◆ How to complete this task ◆
The expected output is every entry, repeated word for word.

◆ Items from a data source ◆
*** Begin section ***
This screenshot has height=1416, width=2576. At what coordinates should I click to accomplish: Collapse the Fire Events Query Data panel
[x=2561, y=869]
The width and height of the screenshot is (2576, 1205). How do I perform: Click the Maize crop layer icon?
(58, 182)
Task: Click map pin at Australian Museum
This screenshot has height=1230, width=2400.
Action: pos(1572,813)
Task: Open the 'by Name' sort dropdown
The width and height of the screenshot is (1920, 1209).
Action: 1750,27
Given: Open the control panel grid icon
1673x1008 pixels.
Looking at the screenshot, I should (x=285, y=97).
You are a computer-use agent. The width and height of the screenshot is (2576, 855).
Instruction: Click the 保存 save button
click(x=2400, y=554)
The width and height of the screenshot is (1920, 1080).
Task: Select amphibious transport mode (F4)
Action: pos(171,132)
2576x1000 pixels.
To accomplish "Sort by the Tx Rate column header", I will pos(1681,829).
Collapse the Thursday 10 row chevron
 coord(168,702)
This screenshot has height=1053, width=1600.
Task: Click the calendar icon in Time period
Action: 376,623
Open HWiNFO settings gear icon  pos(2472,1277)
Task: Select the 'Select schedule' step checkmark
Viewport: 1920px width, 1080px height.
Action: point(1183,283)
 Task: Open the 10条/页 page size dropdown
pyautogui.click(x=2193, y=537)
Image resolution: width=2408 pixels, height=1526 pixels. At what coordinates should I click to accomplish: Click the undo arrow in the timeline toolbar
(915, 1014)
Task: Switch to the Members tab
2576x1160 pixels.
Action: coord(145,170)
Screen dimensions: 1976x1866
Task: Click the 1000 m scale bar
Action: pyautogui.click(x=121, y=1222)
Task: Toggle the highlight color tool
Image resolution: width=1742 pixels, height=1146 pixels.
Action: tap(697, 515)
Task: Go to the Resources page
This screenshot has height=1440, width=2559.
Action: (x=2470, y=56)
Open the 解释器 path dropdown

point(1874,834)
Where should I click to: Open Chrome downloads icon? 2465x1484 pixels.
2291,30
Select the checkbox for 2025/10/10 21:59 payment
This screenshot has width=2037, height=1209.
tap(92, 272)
*** End section ***
◆ Solution to the exercise ◆
This screenshot has height=1416, width=2576. At what coordinates should I click to accomplish: Collapse the Fire Events Query Data panel
[x=2561, y=869]
The width and height of the screenshot is (2576, 1205). How do I perform: Click the Maize crop layer icon?
(58, 182)
Task: Click map pin at Australian Museum
This screenshot has height=1230, width=2400.
Action: pos(1572,813)
Task: Open the 'by Name' sort dropdown
The width and height of the screenshot is (1920, 1209).
Action: 1750,27
Given: Open the control panel grid icon
1673x1008 pixels.
Looking at the screenshot, I should (x=285, y=97).
You are a computer-use agent. The width and height of the screenshot is (2576, 855).
Instruction: Click the 保存 save button
click(x=2400, y=554)
The width and height of the screenshot is (1920, 1080).
Task: Select amphibious transport mode (F4)
Action: pos(171,132)
2576x1000 pixels.
To accomplish "Sort by the Tx Rate column header", I will pos(1681,829).
Collapse the Thursday 10 row chevron
 coord(168,702)
This screenshot has height=1053, width=1600.
Task: Click the calendar icon in Time period
Action: 376,623
Open HWiNFO settings gear icon  pos(2472,1277)
Task: Select the 'Select schedule' step checkmark
Viewport: 1920px width, 1080px height.
Action: point(1183,283)
 Task: Open the 10条/页 page size dropdown
pyautogui.click(x=2193, y=537)
Image resolution: width=2408 pixels, height=1526 pixels. At what coordinates should I click to accomplish: Click the undo arrow in the timeline toolbar
(915, 1014)
Task: Switch to the Members tab
2576x1160 pixels.
Action: coord(145,170)
Screen dimensions: 1976x1866
Task: Click the 1000 m scale bar
Action: pyautogui.click(x=121, y=1222)
Task: Toggle the highlight color tool
Image resolution: width=1742 pixels, height=1146 pixels.
Action: tap(697, 515)
Task: Go to the Resources page
This screenshot has height=1440, width=2559.
Action: (x=2470, y=56)
Open the 解释器 path dropdown

point(1874,834)
Where should I click to: Open Chrome downloads icon? 2465x1484 pixels.
2291,30
Select the checkbox for 2025/10/10 21:59 payment
This screenshot has width=2037, height=1209.
tap(92, 272)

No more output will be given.